Body water turnover is difficult to measure but fortunately can be accurately tracked by using simple characteristics of urine (fig. 2), whose concentration and volume reflect the antidiuretic effort of the kidney and thus are markers of the involvement of the Posm-AVP antidiuretic loop in the control of urine production and the defense of Posm. Four urinary variables, i.e. volume, osmolality, specific gravity, and color, shed light on the invisible but potent actions of AVP. Urinary hydration biomarkers have been shown to respond rapidly to changes in daily fluid intake [28], and two of them (specific gravity and color) can be measured in field environments, which make them the methods of choice as biomarkers to follow day-to-day changes in the hydration process.
Thus, mounting evidence suggests that the hydration process may be more important than the hydration state in the context of long-term health.

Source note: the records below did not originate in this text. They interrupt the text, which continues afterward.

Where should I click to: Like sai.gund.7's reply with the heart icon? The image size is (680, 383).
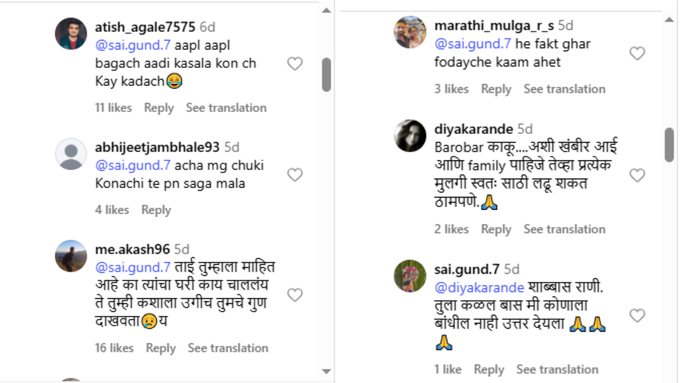pyautogui.click(x=637, y=315)
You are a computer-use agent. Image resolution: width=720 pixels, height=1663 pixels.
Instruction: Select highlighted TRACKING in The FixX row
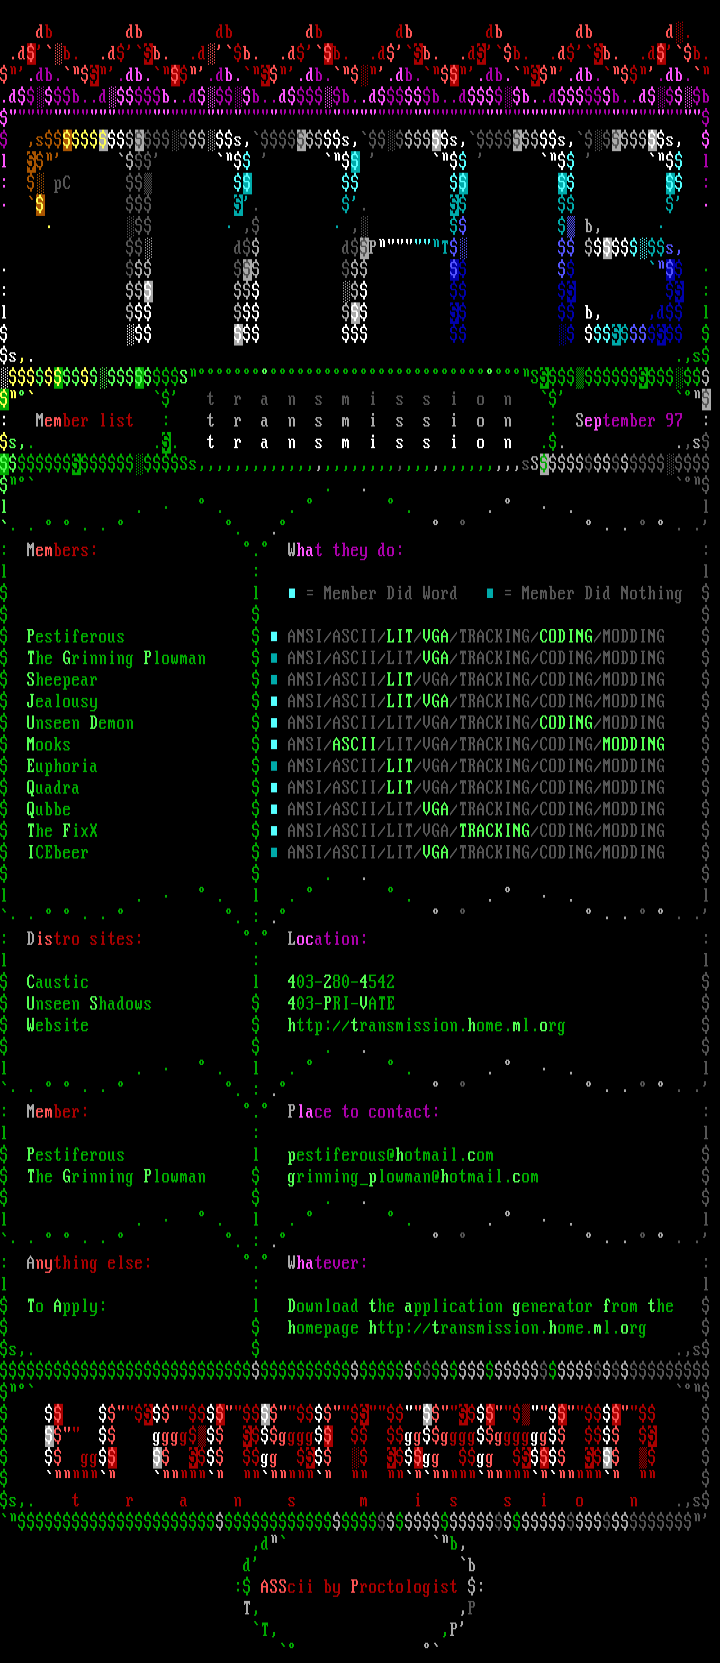pos(494,831)
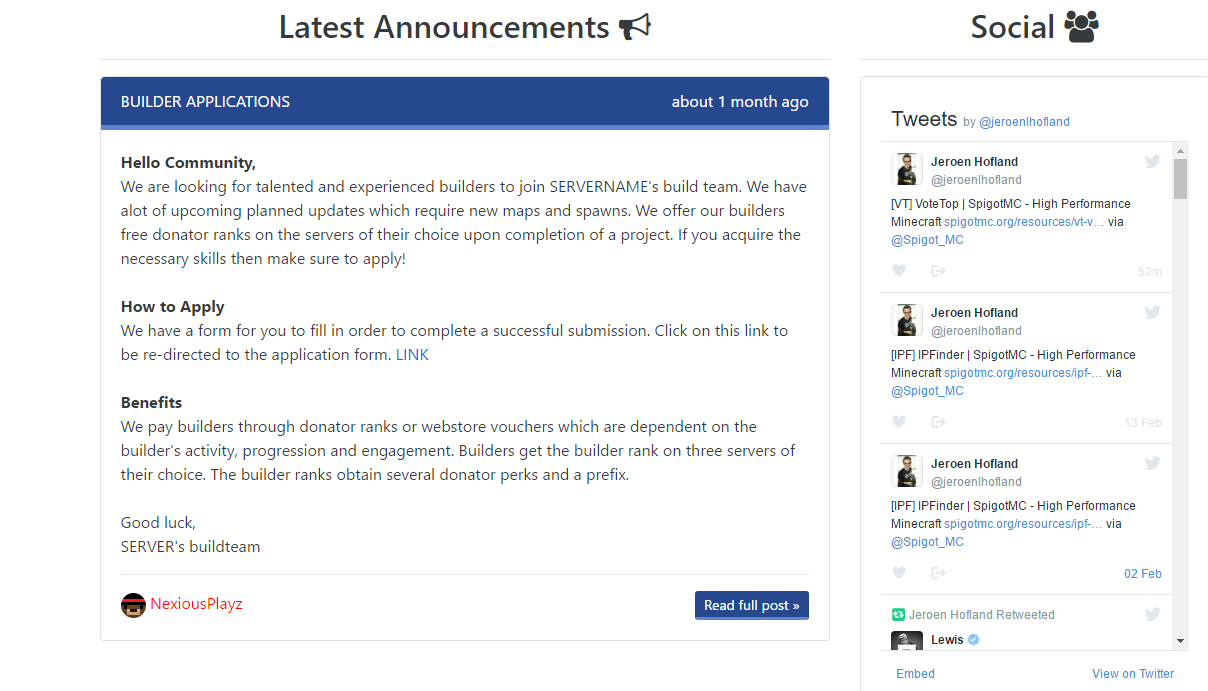Viewport: 1208px width, 691px height.
Task: Follow the application form LINK
Action: 412,355
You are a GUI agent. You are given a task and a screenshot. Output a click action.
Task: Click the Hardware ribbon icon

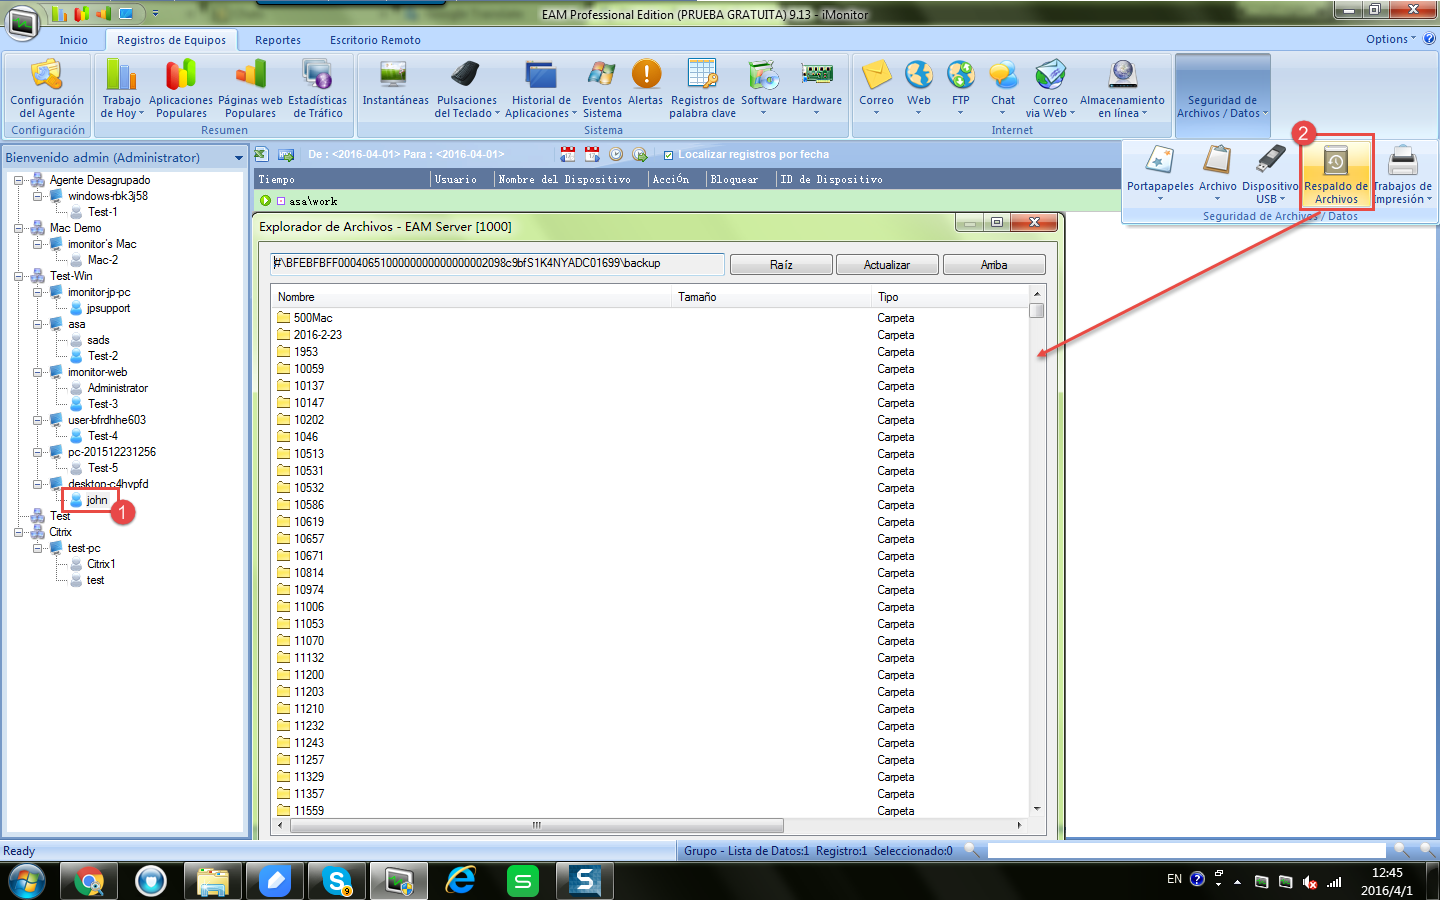816,82
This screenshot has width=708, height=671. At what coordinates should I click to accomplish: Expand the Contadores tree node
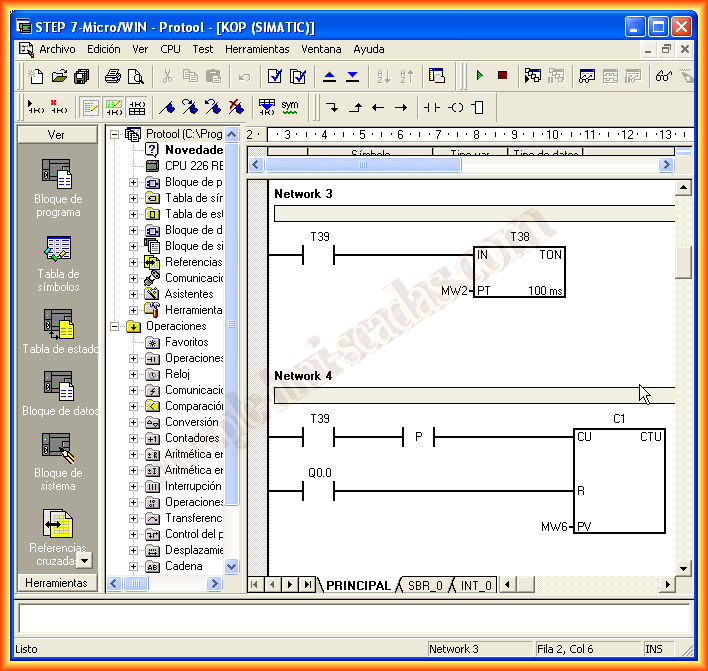tap(134, 438)
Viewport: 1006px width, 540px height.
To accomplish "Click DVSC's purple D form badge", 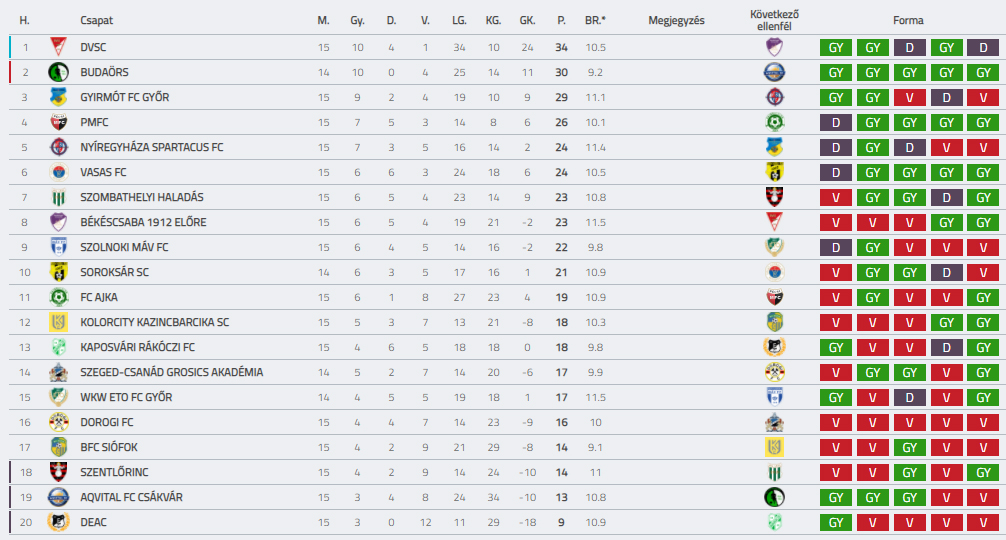I will coord(909,47).
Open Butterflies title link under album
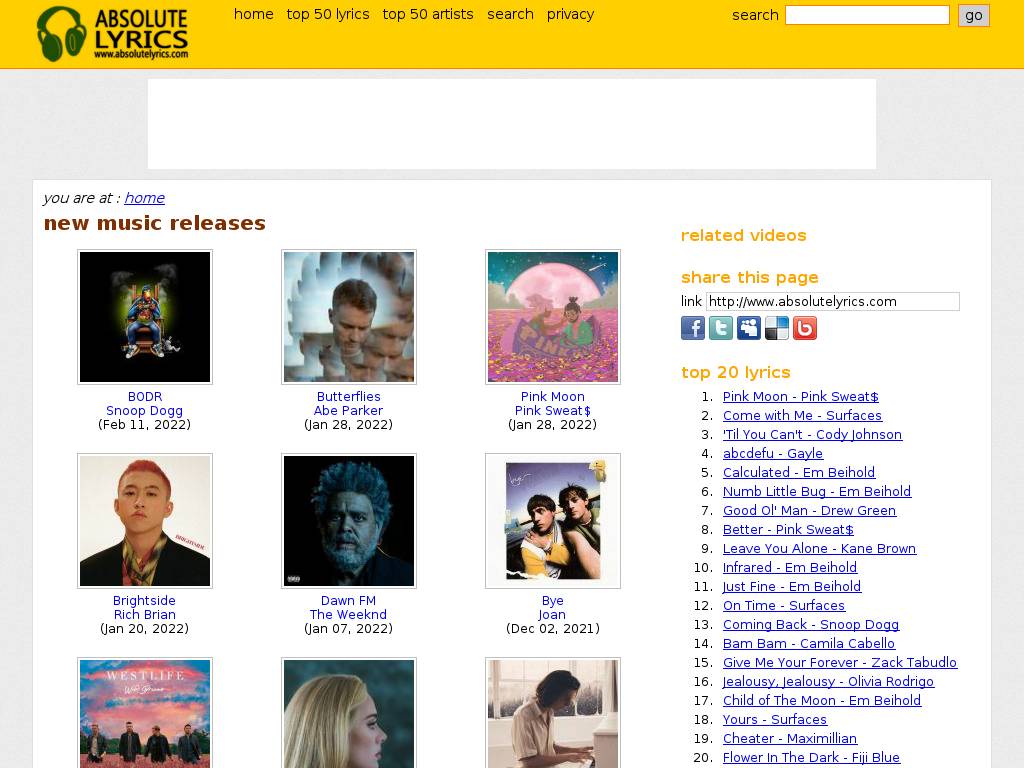Screen dimensions: 1024x768 (x=348, y=397)
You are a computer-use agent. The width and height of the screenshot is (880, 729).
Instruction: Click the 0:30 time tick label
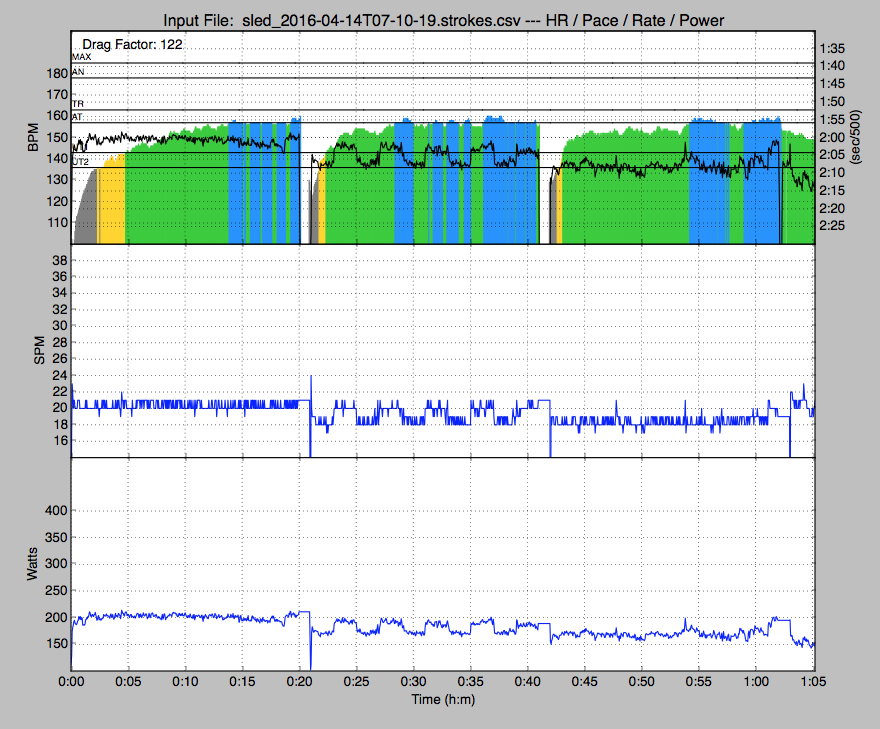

While water has been called the most essential nutrient [31,32], water needs for optimal hydration have not been precisely nor consistently defined. Intake recommendations (estimated average requirements and dietary reference intakes) for most nutrients are based upon the amount necessary for metabolic and physiological function and the prevention of specific symptoms or disorders. In contrast, dietary reference intakes for water continue to be based upon population median consumption, in spite of the potential links to health and disease. The assumptions underlying water intake reference values have been that i) the hydration state, as measured by Posm, can be maintained through low or high TBW turnover, but also that ii) the hydration state is indicative of adequate intake for health. Unfortunately, intake surveys demonstrate that in the general population with easy access to water, a substantial proportion, while likely in an adequate hydration state, does not ingest the amounts of water indicative of a hydration process which may confer some reduction in disease risk. With respect to exactly how much water is enough, there is no universally accepted threshold for what represents the adequacy of the hydration process. However, evidence suggests that higher daily water intake impacts upon a number of chronic health outcomes. As there are some advantages and likely few disadvantages to maintaining TBW with a higher, rather than lower, TBW turnover, a plentiful daily water intake should be encouraged as a simple and effective health behavior.
Disclosure Statement
ETP and AK are employees of Danone Nutricia Research. LEA, MD, SK, ML, FL, FP, JS, and IT are occasional consultants for Danone Nutricia Research.